Prova un po' cosi'... :Wink: 

----------

## ProT-0-TypE

si, prima avevo quei valori.. e non cambiava nulla...

In gnome-terminal vedo che la localizzazione in uso di default è UNICODE, e non capisco da dove venga settata. GDM per caso fa qualcosa del genere?

EDIT: Ho risolto, in effetti era colpa di GDM. Ho settato come lingua "predefinita dal sistema" e finalmente ha iniziato ad usare l'encoding che volevo io  :Very Happy: 

----------

## Darknight

Nel frattempo anche io ho risolto, era un banale errore da parte mia... Ora funziona tutto  :Smile: 

----------

## cotlod

Sono alle prime armi con Gentoo e probabilmente mi sono perso qualcosa...ho seguito l'how-to e ho risolto tanti piccoli dettagli riguarda alla tastiera,unicode ecc. ma la mia distro era sempre in inglese(pagine man,output dei comandi) e in realtà non vi ho mai fatto caso xè davo x scontato fosse in inglese.

...Poi un giorno ho deciso di crearmi un livecd mio e ho seguito le istruzioni dell'how-to della wiki ke praticam ti fa installare (all'interno del sistema in uso) un'altra gentoo ke poi verrà 'convertita' in iso...bene, questo nuovo sistema mi risultava completamente in italiano e non sono riuscito a risalire ad eventuali differenze tra la configurazione ospite e quella cliente(nonostante abbia praticam copiato i files di configurazione).

quindi la domanda è cosa ho modificato?o meglio quali file di configurazione fanno si ke la distribuzione installata 'parli' in una lingua piuttosto ke in un'altra(in questo caso l'italiano)?

Grazie

----------

## fctk

i file sono: /etc/conf.d/keymaps, /etc/make.conf, /etc/locales.build, /etc/env.d/02locale

----------

## cotlod

ok ma ke valori dovrei controllare/modificare/aggiungere per far diventare la mia distro italiana?

come ho già detto ho seguito attentamente l'how-to

----------

## fctk

si scusa pensavo li conoscessi... eccoli:

/etc/conf.d/keymaps: KEYMAP="it"

/etc/make.conf: LINGUAS="it"

/etc/locales.build: it_IT.UTF-8/UTF-8

/etc/env.d/02locale: LC_ALL="it_IT.UTF-8"

# Righe estratte
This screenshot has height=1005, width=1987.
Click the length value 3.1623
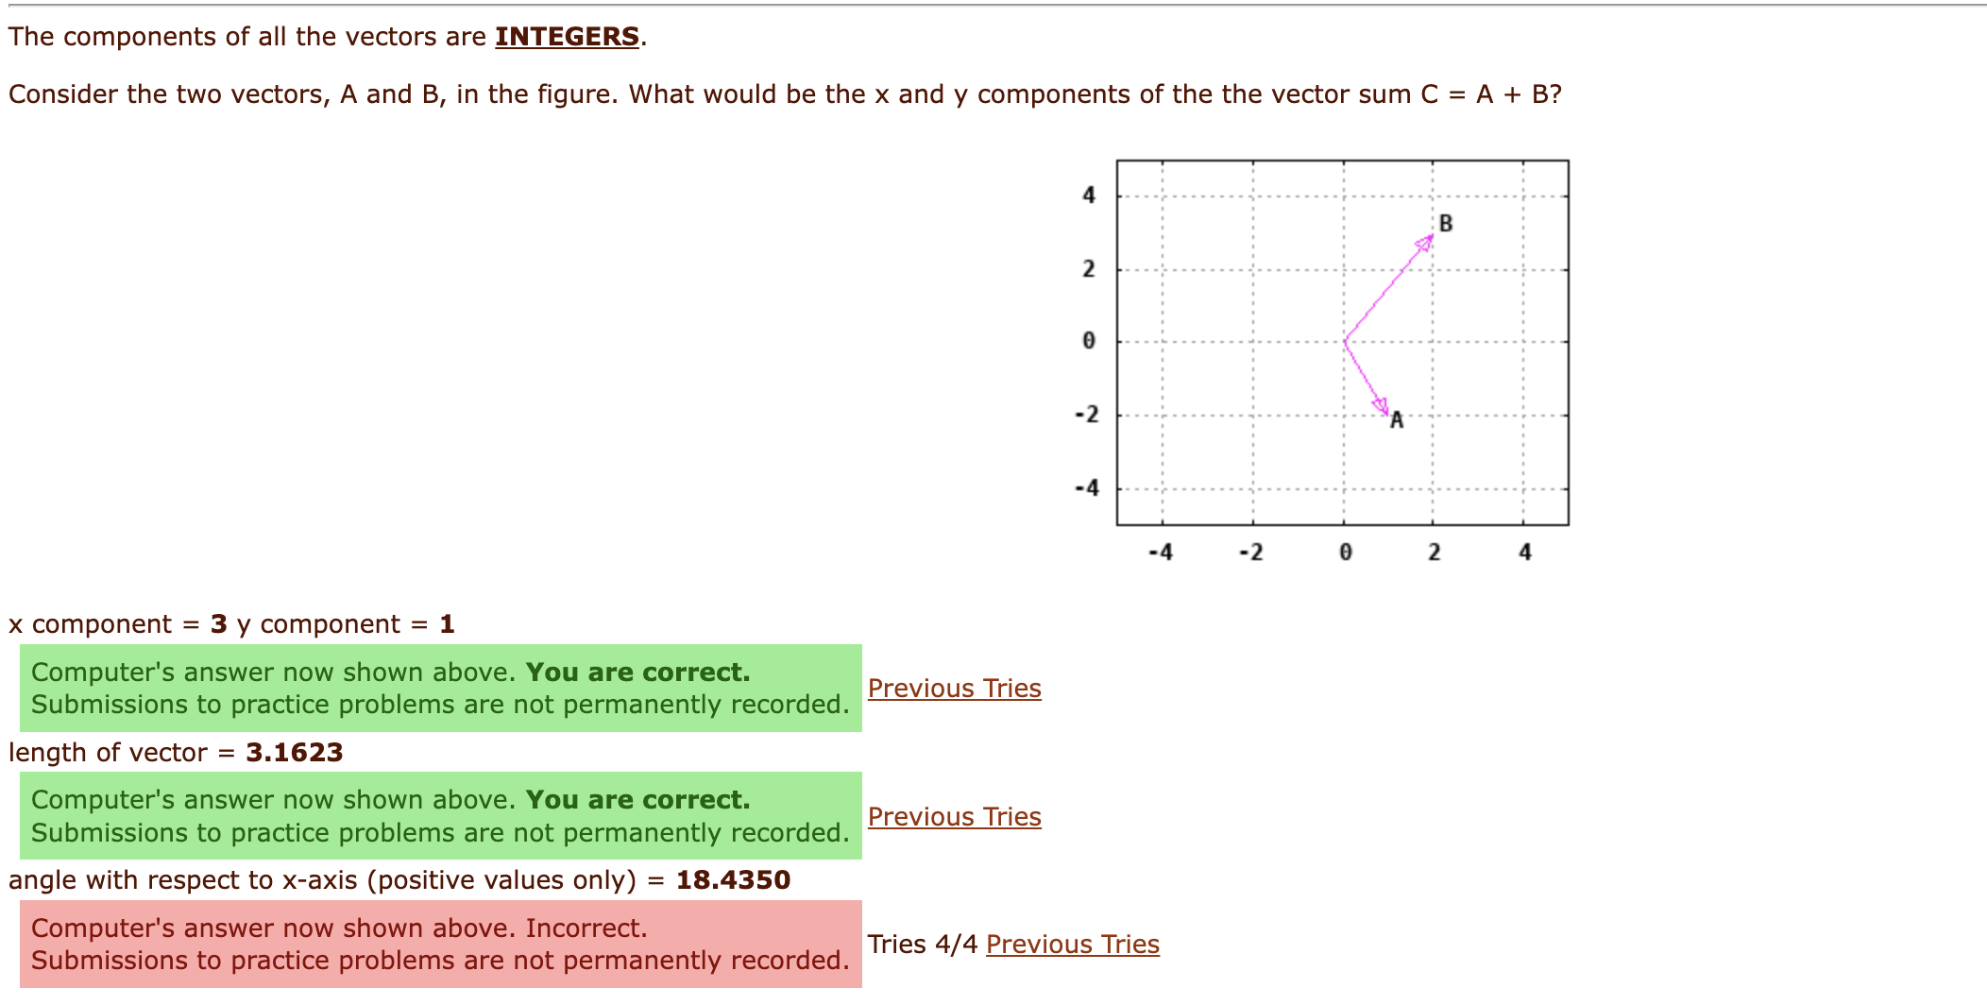[294, 752]
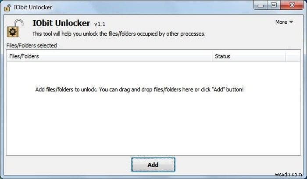Click the bold IObit Unlocker heading
The height and width of the screenshot is (179, 307).
(61, 23)
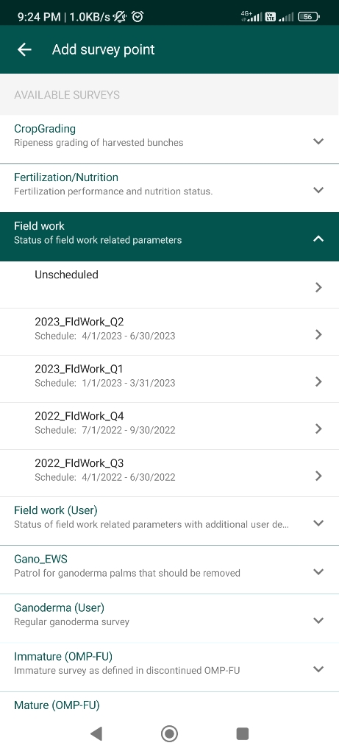Expand the CropGrading survey chevron
The height and width of the screenshot is (754, 339).
tap(318, 141)
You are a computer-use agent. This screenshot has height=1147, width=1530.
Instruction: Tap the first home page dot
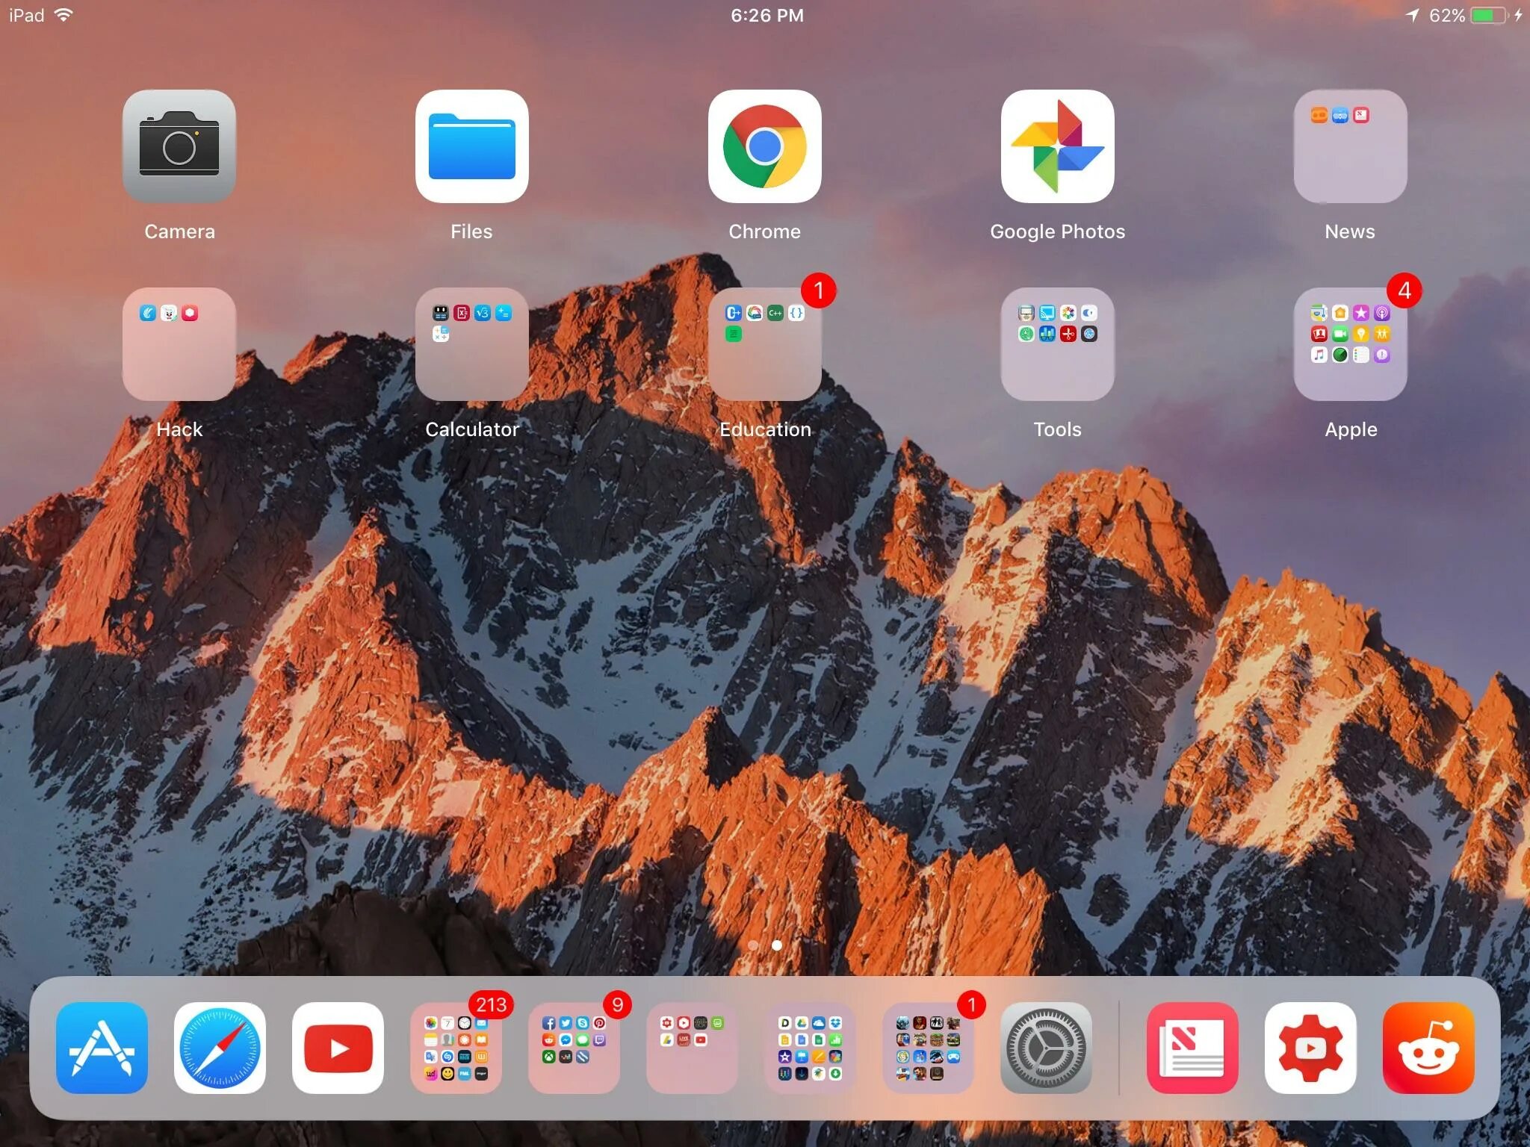pyautogui.click(x=753, y=945)
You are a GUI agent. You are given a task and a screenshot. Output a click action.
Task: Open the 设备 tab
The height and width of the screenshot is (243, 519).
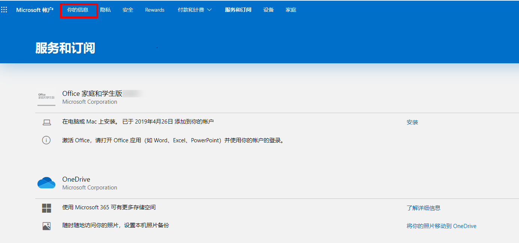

# Esercizio
Nella discussione sull'italiano in Gentoo, quale valore indica fctk per il file /etc/make.conf? Riportalo per favore. Le righe provengono da un'altra fonte.

# Soluzione scritta
LINGUAS="it"